- New for 2016
- Have a chisel nib and a brush nib
- only availably in sets
- 157 colors
This new marker from the US is called the, not to impressive name, Master Marker. I normally associated that kind of name with something very cheap. And the markers are very cheap indeed. Even with expensive shipping to Sweden they still are among the cheapest marker I ever had. There are some things were the price is reflected but with that said these markers also pleasantly surprised me!
I own the whole collection of Master marker, mainly because the shipping to Sweden, where I live, was ridicules expensive and the difference between buying a 24 set and all of them was very small. It is interesting to have a full collection and see how the color collection actually looks.
|The chisel nib|
|The brush nib|
The reason I wanted these pens were because they offer a brush nib on one side and a chisel nib on the other. That is my favorite combination. I also like that they have a unique barrel. They are much longer than the average marker.
|Master Marker case|
At the moment (spring 2017) you can only buy Master Markers in either 24 sets (there are four sets available, that overlap each other) or in an 80 set. There are also sets of three but only for black and colorless blender (and you get either of them). The 80 sets come in two different 80 set. The primary set (A) and the secondary set (B). They have however distributed all the colors so that the two sets are very evenly in kind of colors. You get approximately as many greens, blues, red and so one in both sets. If you want all colors, you buy both set A and B. The full set is 157 unique colors and three duplicates: Black, blender and Slate (314). The 80 set comes in a nice plastic case.
|Set A and B|
A couple of things that reflects the price
A typical cheap marker sign is that there are two different blue colors that bear the same name: sky blue. One is a lighter blue and they have different numbers (144 and 76). It just feels sloppy.

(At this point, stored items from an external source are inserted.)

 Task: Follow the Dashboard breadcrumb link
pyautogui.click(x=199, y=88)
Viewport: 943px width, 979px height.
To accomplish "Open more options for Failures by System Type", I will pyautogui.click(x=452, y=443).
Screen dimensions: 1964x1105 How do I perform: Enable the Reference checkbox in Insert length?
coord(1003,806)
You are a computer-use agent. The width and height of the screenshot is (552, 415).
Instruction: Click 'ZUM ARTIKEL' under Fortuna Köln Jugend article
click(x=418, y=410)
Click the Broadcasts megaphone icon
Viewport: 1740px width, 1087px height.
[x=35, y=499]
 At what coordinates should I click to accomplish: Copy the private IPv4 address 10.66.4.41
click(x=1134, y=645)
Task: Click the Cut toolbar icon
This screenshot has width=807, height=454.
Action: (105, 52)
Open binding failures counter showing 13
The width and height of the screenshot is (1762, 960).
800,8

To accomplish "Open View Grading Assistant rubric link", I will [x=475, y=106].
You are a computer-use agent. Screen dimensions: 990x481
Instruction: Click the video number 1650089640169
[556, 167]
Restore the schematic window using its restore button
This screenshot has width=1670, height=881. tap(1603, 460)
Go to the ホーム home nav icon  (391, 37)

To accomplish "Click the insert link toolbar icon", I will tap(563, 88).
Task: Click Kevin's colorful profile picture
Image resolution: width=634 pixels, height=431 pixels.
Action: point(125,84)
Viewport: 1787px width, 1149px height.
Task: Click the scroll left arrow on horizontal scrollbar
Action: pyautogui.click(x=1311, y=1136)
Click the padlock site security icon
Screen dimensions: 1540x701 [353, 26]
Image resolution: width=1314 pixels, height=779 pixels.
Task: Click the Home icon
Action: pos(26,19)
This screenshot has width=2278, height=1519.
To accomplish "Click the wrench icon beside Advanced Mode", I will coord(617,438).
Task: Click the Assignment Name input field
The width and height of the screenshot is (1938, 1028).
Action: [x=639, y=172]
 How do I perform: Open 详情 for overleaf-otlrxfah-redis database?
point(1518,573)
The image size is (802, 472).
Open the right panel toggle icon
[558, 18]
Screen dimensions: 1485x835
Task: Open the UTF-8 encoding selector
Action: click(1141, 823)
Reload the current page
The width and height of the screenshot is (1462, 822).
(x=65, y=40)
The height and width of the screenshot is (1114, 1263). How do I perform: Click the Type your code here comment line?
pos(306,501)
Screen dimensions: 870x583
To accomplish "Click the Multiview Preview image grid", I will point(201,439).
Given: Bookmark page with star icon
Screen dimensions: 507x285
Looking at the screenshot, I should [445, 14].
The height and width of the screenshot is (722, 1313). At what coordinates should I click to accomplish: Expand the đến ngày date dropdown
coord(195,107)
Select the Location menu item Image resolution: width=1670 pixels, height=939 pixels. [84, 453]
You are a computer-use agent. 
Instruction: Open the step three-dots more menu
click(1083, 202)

The brush nib is not the worst I have used by no means, but it is certainly not the best brush nib either. It is quite hard but becomes flimsy after some use. I can tell that they might not hold their whole lifetime if you only use the brush side. The chisel nib is very good though.
A full set of 157 colors is more than most brands offer. Therefore, there are also a very good variety of colors. Since I live in Sweden, a set of good Caucasian skin colors is always appreciated, and surprisingly rare among a lot of brands. Master Markers have a lot of different tints and shades that are perfect for all kind of skin colors. They are a bit heavy on the green side in my opinion, and it is among the greens I found most colors that just look too much alike. I think that some of the greens could have been exchanged to some more blues. Most collections have a good variety of blues (mainly I think, because blues comes in so many hues) but Master Marker is lacking somewhat on that front considering the vast range of colors they have. With that said I feel that you will get a good set of colors.
|Master Marker color chart on paper from Letraset|
|Master Marker color chart on paper from X-press it|
All in all, Master marker have 17 different grays. 8 warm grays, 7 cool greys and one green gray (with the number 5 which feels a bit random since it is the only green gray) and one blue gray (with the number 1). One of the things I always look for in grays is how the value scale looks. They should have the same hue and only change in value, but that is rarely the case. Master markers do have almost a perfect value scale for their warm and cool grays. There is a slight hue change in the warm grey 3, but I think I am being picky to bring that up!
In every sets of gray that I have owned, there have always been a couple of grays that are so close in hue and value that you really don´t need both of them. Master marker is no exception. Warm gray number 5 and 6 is very close and the green gray looks almost identically to cool gray 7. But utter than that I am very pleased with the grays.
Nothing is more important than the ink, to me at least. The ink isn´t as good as some more expensive markers, but it isn’t bad either. They blend well enough and depending on the paper they have almost no graininess. I have made two different color charts. One on thin layout marker paper (from Letraset), and one on thicker paper from (X-press it blending card). On Letraset’s marker paper the colors look really great, maybe not as vibrant as other more expensive brands, but still very good. On the X-press it blending card the colors became a bit grainy but I have seen much worse.
One color behaved a bit strange (but I have seen it before in other brands and in the exact same color). From a violet color called lavender (145) a pink separates itself and creates a ring around the color sample.
|Note the pink ring around the sample|
Even though, there are some smaller things that I didn’t love about Master Markers, I don´t think you can get a better marker for the price. You really get much for your money.